Dia mengimbau kepada masyarakat yang merasa kehilangan anggota keluarga dalam peristiwa tersebut segera datang ke Posko Ante Mortem di RS Polri Kramat Jati.
Dokumen yang Disarankan untuk Dibawa
Adapun dokumen yang disarankan untuk dibawa antara lain identitas diri korban, foto yang memperlihatkan kondisi gigi, dan dokumen yang memiliki rekam sidik jari seperti ijazah.
"Data-data tersebut sangat membantu tim dalam mempercepat proses identifikasi," ucap Prima.
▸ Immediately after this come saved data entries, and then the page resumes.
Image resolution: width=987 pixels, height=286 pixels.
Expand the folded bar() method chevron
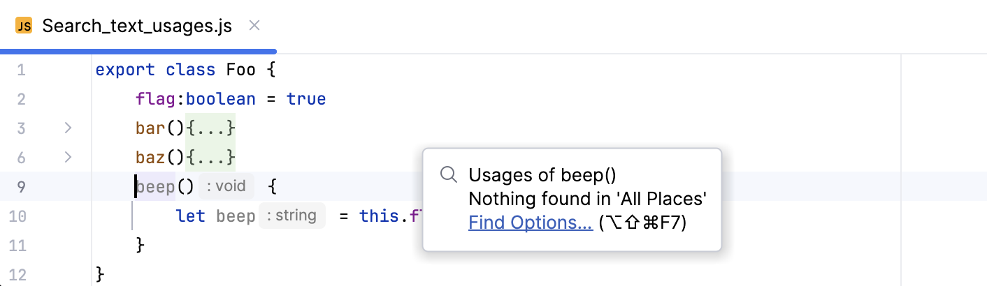coord(68,128)
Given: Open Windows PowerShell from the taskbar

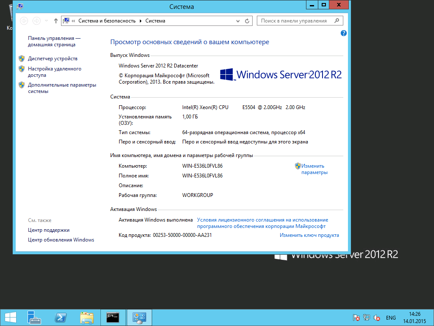Looking at the screenshot, I should (x=60, y=317).
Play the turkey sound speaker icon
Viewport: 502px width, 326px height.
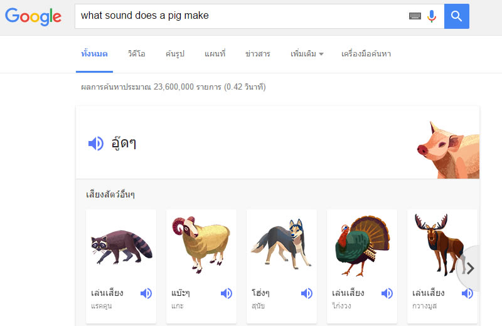(x=387, y=293)
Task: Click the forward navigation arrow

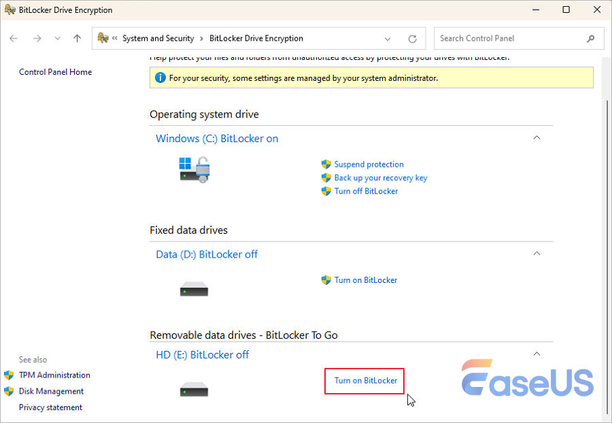Action: pos(36,39)

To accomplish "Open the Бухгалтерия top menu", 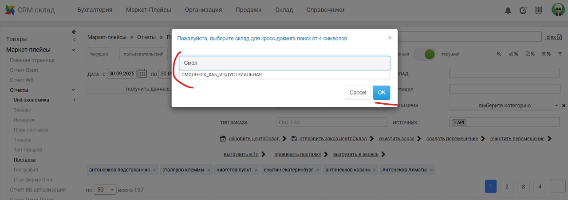I will tap(95, 10).
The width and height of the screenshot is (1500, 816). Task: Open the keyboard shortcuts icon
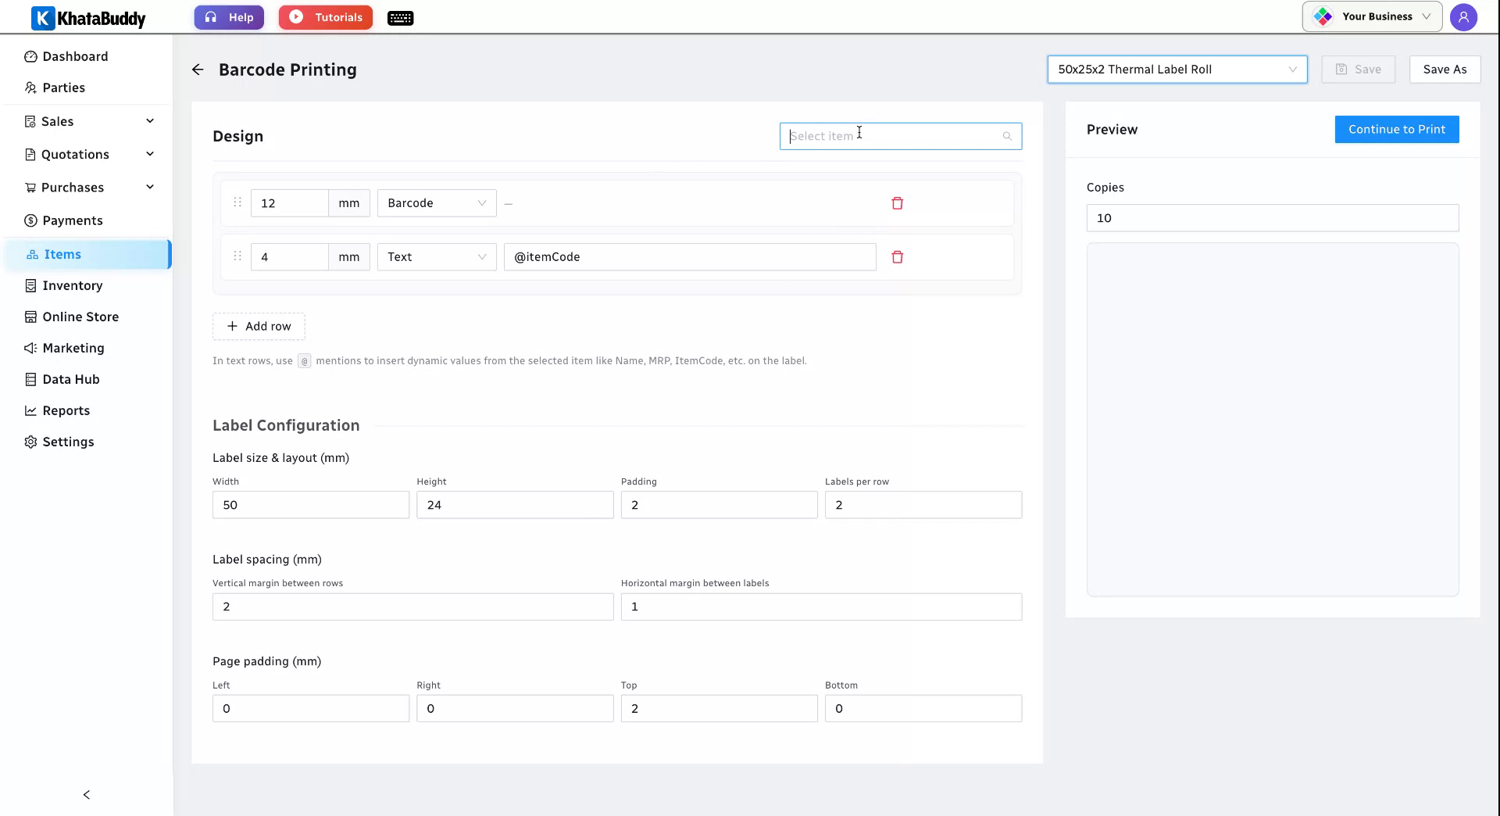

RS Polri menargetkan hasil sementara identifikasi dapat diumumkan dalam waktu dekat, seiring terus bertambahnya data yang masuk dari pihak keluarga korban.
Adapun PT Kereta Api Indonesia (Persero) menyebutkan korban meninggal dunia atas insiden tabrakan antara kereta Commuter Line dan kereta jarak jauh di Stasiun Bekasi Timur, Jawa Barat, Senin (27/4) malam, bertambah menjadi 14 orang.
Direktur Utama KAI Bobby Rasyidin menyampaikan berdasarkan data terbaru hingga pukul 08.45 WIB, tercatat 14 orang meninggal dunia.
Korban meninggal dunia telah dibawa ke RS Polri Kramat Jati untuk proses identifikasi lebih lanjut. Sementara itu, 84 korban luka telah mendapatkan penanganan medis di berbagai fasilitas kesehatan.